**Data for this exercise**:
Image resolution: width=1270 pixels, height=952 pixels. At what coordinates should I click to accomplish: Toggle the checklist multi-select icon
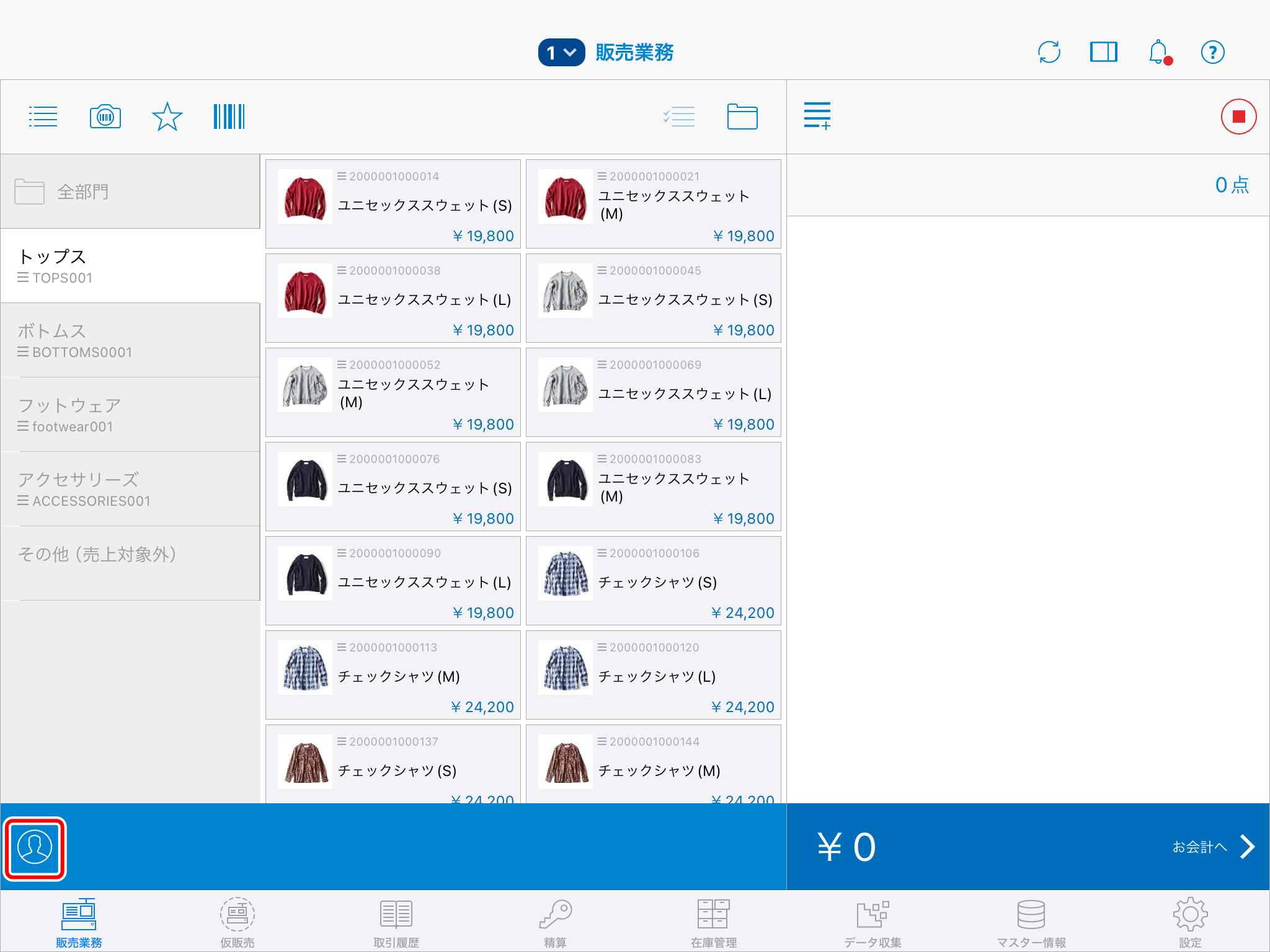point(679,117)
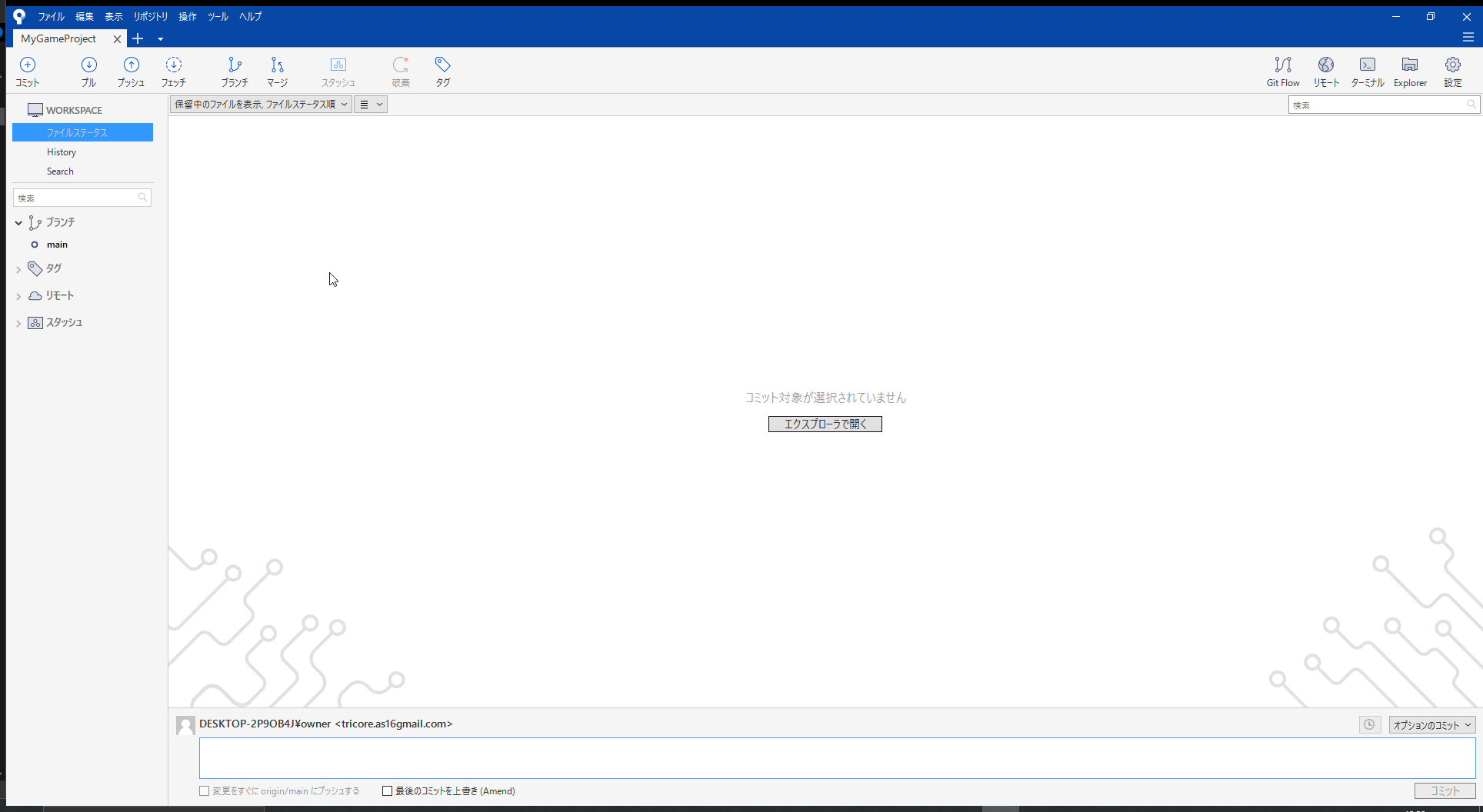Open Git Flow from the toolbar
The image size is (1483, 812).
[1282, 71]
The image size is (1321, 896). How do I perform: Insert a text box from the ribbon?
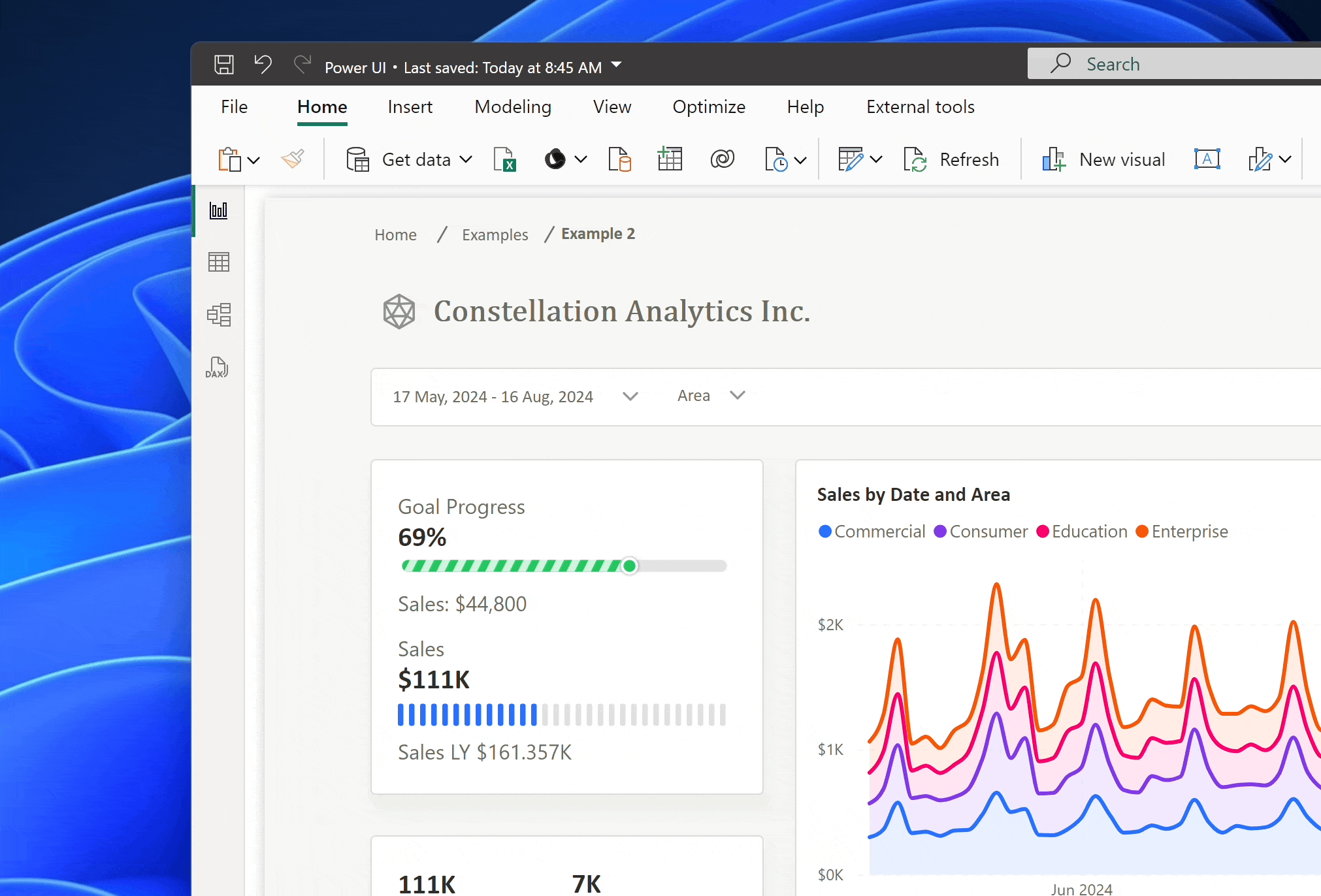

**Problem to solve**: Please transcribe the entries exactly, omitting the images.

**Solution for this task**:
Image resolution: width=1270 pixels, height=952 pixels. At what coordinates should I click to accomplish: Toggle the checklist multi-select icon
point(679,117)
Open Git Flow from the toolbar
The image size is (1483, 812).
[1282, 71]
The image size is (1321, 896). How do I perform: Insert a text box from the ribbon?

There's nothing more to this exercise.